Exercise text:
Sheng and colleagues (2) suggest that the selective induction of spines by GluR2 might involve a metabotropic signaling mechanism. Sporadic reports presenting evidence for metabotropic actions triggered by classical ionotropic glutamate receptors have appeared in the past several years (44-48), with the most recent data coming in a study by Lerma's lab of rat dorsal root ganglion (DRG) sensory neurons (1). Earlier work (49) demonstrated that a subset of DRG cells express ionotropic kainate receptors, which regulate transmitter release from the cells' presynaptic terminals in the dorsal horn of the spinal cord (50, 51). Working on sensory neurons in culture, Lerma and colleagues (1) show that exposure to kainate evokes a rise in cytoplasmic calcium, which is sensitive to competitive antagonists of ionotropic kainate receptors, as well as to the heterotrimeric GTP-binding protein (G protein) inhibitor pertussis toxin. Calcium entry through voltage-gated calcium channels in the plasma membrane contributes to this rise, but an additional component involves calcium release from internal stores. In addition to triggering a rise in calcium, kainate application inhibited currents through voltage-gated calcium channels and suppressed the elevation in cytosolic calcium produced by subsequent depolarization with high concentrations of potassium. Pertussis toxin blocked both of these effects, and inhibitors of protein kinase C prevented kainate's inhibition of the calcium elevation produced by high K+ (1). More important, these effects of kainate were absent in sensory neurons from knockout mice lacking GluR5 (52), the subunit that is required for production of functional kainate receptor channels in DRG cells (52, 53). This result by Lerma's group (1) provides the strongest evidence yet that a known ionotropic receptor subunit is directly necessary for producing a metabotropic effect, and it appears to rule out the nagging possibility that kainate was acting on some hitherto unidentified receptor.

On the other hand, the mechanistic connection between ionotropic receptors and downstream metabotropic effects remains unclear. Lerma and colleagues (1) provided several lines of evidence that ion channel function and metabotropic actions are independent of each other. Thus, kainate regulated voltage-gated calcium currents and suppressed calcium elevation after K+ stimulation in cells that had no detectable current through kainate receptor channels. In addition, the distribution of kainate-evoked rises in calcium concentration within neurites was distinct from the locations at which kainate suppressed calcium elevation in response to high K+ (1). Both of these observations raise the possibility that the subunits responsible for these metabotropic effects may not be integrated into functional ionotropic channels, but instead may be linked with other proteins that signal to downstream effectors.

Problems to work on:
**A.** In the passage on kainate receptors, why does the result with GluR5 knockout mice carry so much weight? Please answer in one to three sentences.
**B.** According to the passage on kainate receptors, what blocked both kainate's inhibition of voltage-gated calcium currents and its suppression of the calcium rise caused by high potassium?
**C.** Rewrite the paragraph of the passage on kainate receptors that begins "On the other hand, the mechanistic connection" as a short list, keeping its main facts.

Available data:

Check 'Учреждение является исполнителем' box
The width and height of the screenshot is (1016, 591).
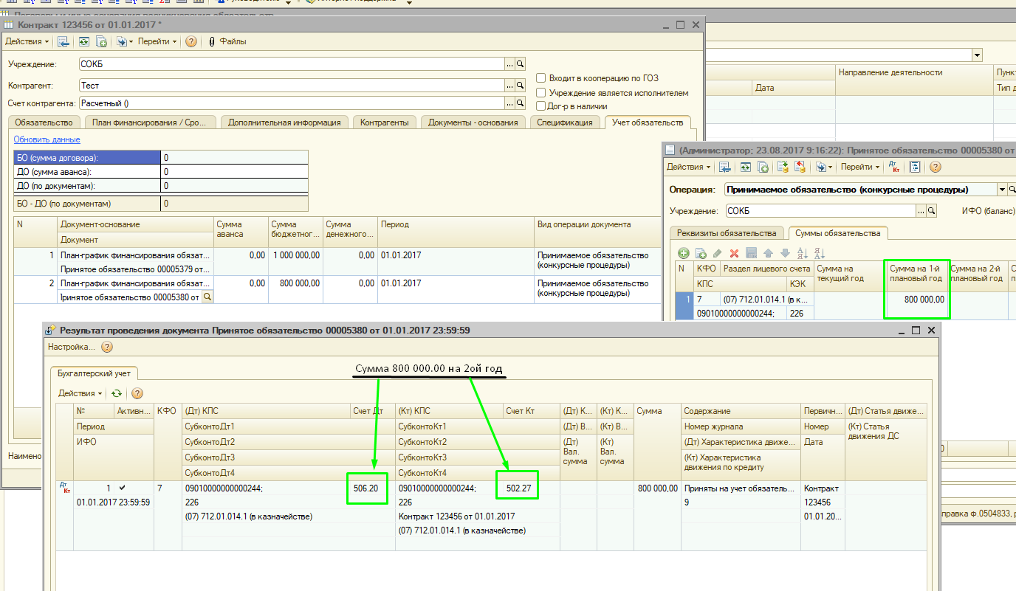541,93
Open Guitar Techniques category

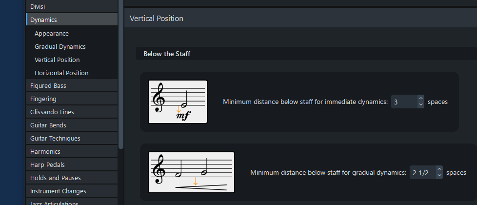55,139
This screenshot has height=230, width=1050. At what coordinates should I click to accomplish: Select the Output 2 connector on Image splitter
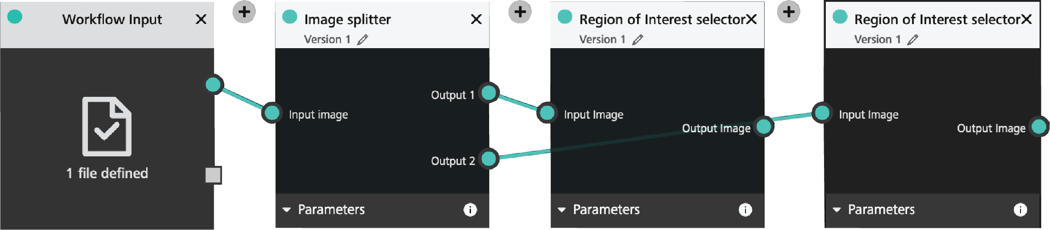point(489,159)
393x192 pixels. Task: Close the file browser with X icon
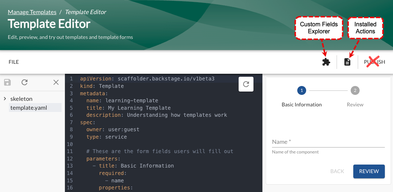pos(56,82)
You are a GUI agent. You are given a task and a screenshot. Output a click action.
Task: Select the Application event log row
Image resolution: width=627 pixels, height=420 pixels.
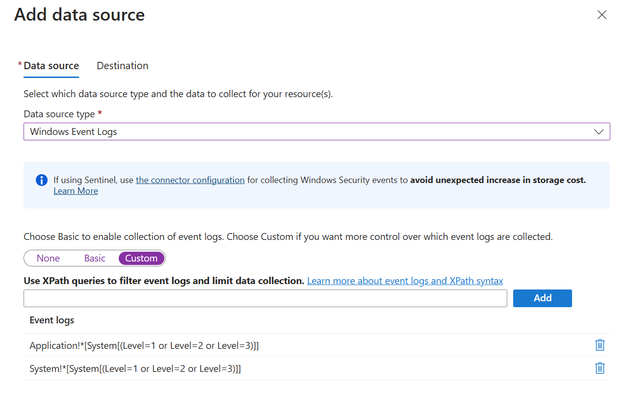pos(144,345)
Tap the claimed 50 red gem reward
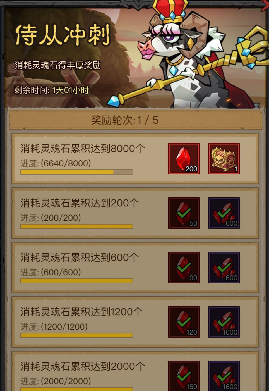The width and height of the screenshot is (269, 391). 184,213
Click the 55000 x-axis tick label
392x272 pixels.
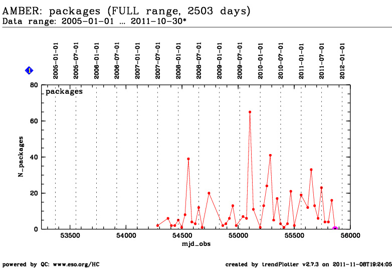coord(238,236)
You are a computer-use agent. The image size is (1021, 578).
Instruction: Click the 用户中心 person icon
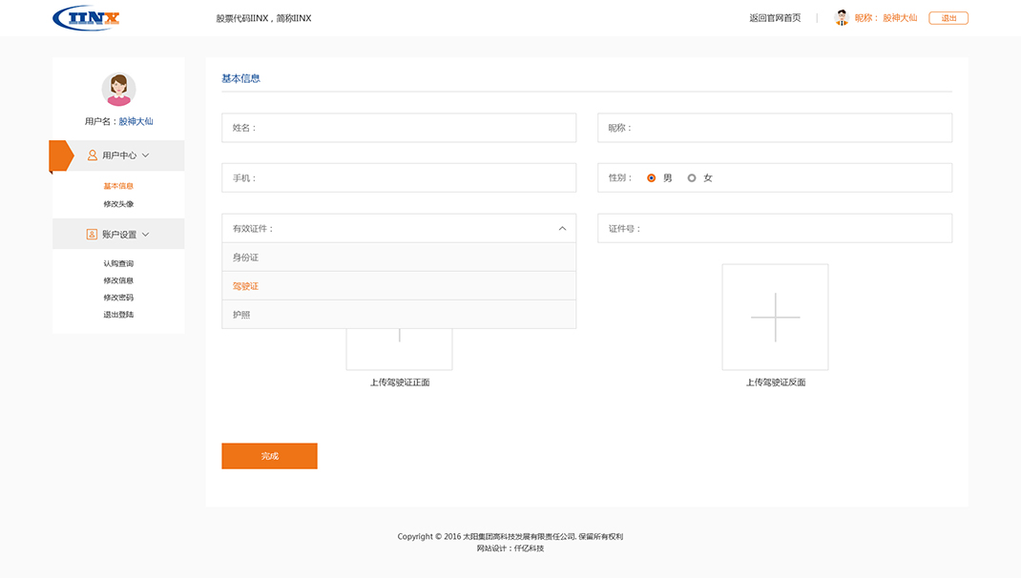point(93,155)
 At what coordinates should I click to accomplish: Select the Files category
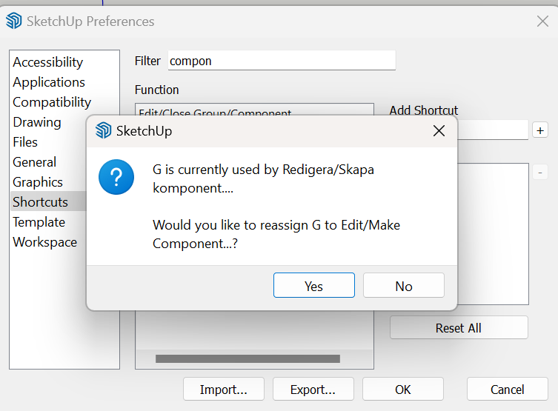25,142
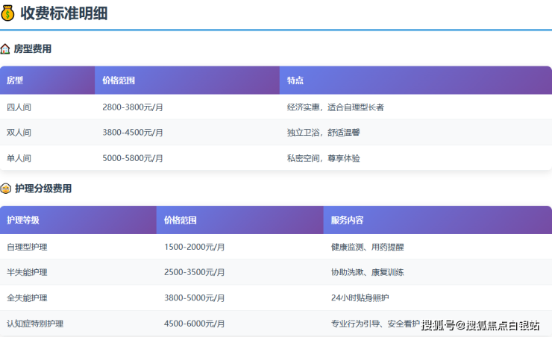Viewport: 552px width, 337px height.
Task: Click the house icon next to 房型费用
Action: (6, 48)
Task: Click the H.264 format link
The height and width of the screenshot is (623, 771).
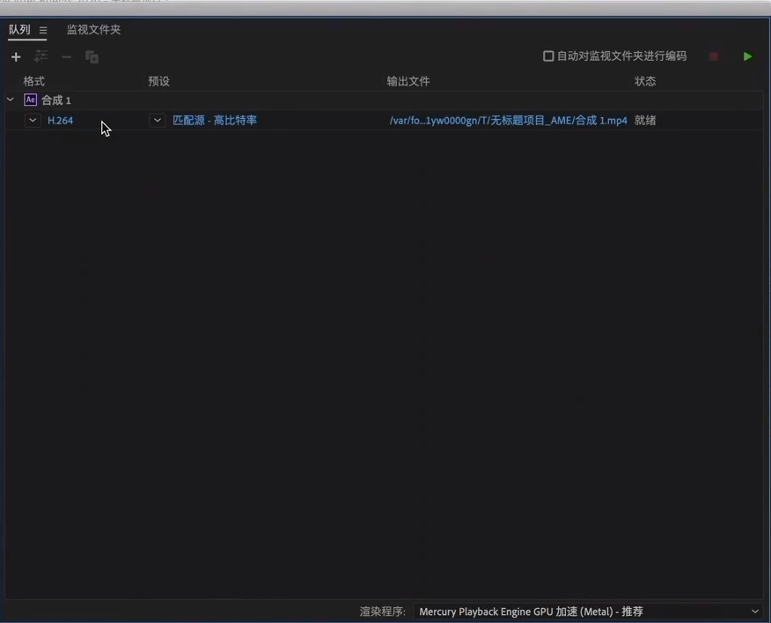Action: (x=61, y=121)
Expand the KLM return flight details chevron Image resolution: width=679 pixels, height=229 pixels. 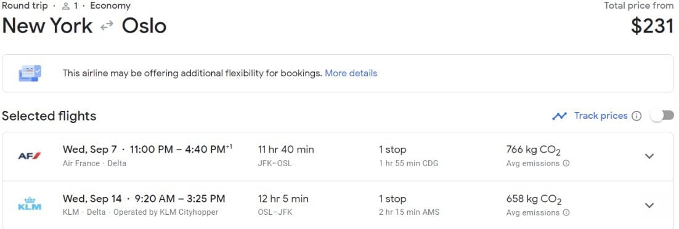pos(649,205)
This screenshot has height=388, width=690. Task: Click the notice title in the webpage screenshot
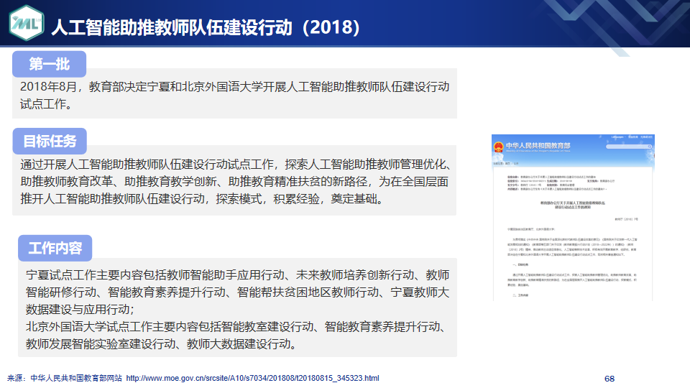click(x=573, y=206)
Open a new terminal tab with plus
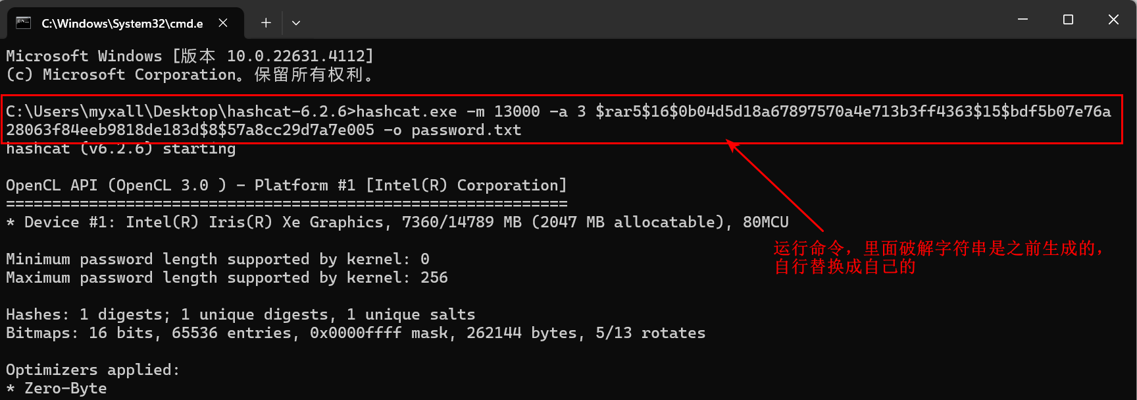Image resolution: width=1137 pixels, height=400 pixels. tap(266, 23)
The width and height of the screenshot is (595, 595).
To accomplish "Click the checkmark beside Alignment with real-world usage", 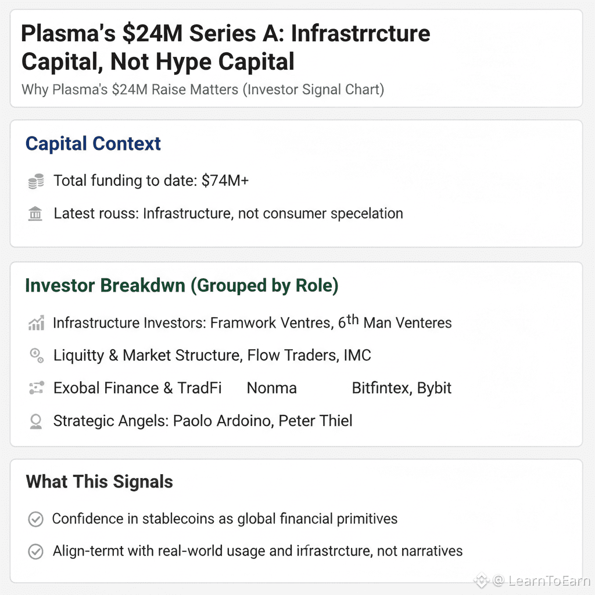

Responses to the tasks:
**A.** GluR5 is the subunit required for functional kainate receptor channels in DRG cells, and kainate's effects were absent in sensory neurons from mice lacking it. This is the strongest evidence yet that a known ionotropic receptor subunit is directly necessary for a metabotropic effect. It also appears to rule out the possibility that kainate was acting on some unidentified receptor.

**B.** Pertussis toxin.

**C.**
- How ionotropic receptors connect to downstream metabotropic effects is still unclear.
- Lerma and colleagues gave evidence that ion channel function and metabotropic actions are independent:
  - Kainate regulated voltage-gated calcium currents and suppressed calcium elevation after K+ stimulation in cells with no detectable current through kainate receptor channels.
  - Within neurites, kainate-evoked calcium rises were located apart from the sites where kainate suppressed the calcium elevation caused by high K+.
- The subunits behind these metabotropic effects may therefore sit outside functional ionotropic channels, linked instead with other proteins that signal to downstream effectors.